Task:
Where a line below holds the string "computer", that line goes into the answer.

****************************************

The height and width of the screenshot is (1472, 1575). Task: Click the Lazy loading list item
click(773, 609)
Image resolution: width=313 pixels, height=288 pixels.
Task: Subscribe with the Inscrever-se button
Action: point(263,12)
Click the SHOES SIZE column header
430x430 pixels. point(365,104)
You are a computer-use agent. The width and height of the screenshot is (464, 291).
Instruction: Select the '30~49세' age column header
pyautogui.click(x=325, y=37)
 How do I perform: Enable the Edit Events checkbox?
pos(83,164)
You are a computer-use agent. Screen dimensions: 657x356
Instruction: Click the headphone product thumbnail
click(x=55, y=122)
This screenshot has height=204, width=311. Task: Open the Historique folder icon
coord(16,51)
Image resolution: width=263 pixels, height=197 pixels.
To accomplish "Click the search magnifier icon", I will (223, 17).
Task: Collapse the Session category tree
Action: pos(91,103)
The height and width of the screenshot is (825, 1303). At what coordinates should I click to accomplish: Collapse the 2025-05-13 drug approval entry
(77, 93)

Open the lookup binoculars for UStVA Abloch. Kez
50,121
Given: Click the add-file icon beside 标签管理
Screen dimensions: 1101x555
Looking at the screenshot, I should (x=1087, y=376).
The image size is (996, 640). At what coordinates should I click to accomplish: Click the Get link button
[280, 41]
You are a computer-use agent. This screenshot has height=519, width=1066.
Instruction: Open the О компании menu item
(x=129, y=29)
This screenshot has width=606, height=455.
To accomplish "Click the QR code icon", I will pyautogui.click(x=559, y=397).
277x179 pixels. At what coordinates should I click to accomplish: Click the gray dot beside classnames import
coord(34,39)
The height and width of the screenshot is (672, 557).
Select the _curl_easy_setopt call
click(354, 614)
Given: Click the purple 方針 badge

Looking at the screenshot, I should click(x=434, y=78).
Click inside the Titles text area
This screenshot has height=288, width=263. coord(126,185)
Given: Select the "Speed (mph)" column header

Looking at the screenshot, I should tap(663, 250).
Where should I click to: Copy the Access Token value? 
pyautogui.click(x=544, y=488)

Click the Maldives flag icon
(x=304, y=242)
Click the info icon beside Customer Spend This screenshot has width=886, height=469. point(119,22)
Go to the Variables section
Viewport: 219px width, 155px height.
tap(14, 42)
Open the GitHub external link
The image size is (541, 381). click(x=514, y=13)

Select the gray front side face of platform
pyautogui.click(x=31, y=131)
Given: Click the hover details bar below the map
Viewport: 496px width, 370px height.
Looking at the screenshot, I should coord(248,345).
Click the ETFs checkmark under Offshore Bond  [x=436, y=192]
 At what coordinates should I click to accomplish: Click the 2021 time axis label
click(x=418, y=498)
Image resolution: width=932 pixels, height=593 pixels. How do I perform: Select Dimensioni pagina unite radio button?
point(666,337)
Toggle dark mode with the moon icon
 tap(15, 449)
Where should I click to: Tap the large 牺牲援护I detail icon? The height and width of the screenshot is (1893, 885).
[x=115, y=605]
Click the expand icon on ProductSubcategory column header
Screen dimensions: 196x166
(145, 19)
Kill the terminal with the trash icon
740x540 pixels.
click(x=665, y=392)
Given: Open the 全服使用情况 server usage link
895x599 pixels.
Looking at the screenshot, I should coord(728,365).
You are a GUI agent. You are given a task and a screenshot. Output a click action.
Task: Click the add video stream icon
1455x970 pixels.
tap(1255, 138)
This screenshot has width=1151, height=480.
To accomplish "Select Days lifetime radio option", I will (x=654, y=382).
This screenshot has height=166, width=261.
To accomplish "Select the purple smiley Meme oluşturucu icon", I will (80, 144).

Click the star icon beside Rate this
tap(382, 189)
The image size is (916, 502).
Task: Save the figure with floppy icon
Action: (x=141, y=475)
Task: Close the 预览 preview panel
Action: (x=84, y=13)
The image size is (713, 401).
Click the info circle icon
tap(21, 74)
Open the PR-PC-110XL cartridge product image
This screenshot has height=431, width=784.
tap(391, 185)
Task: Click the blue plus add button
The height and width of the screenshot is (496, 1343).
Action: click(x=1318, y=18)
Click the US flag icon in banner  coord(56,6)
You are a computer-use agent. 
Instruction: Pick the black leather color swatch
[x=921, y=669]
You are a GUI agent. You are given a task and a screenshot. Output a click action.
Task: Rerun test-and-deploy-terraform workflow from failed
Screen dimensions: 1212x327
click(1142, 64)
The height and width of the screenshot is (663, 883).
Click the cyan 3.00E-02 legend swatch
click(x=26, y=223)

****************************************

Response to this exercise:
You are a computer-use agent. The width and height of the screenshot is (464, 291).
You are a computer-use agent. Screen dimensions: 657x356
You are a computer-use agent. This screenshot has height=519, width=1066.
You are a computer-use agent. 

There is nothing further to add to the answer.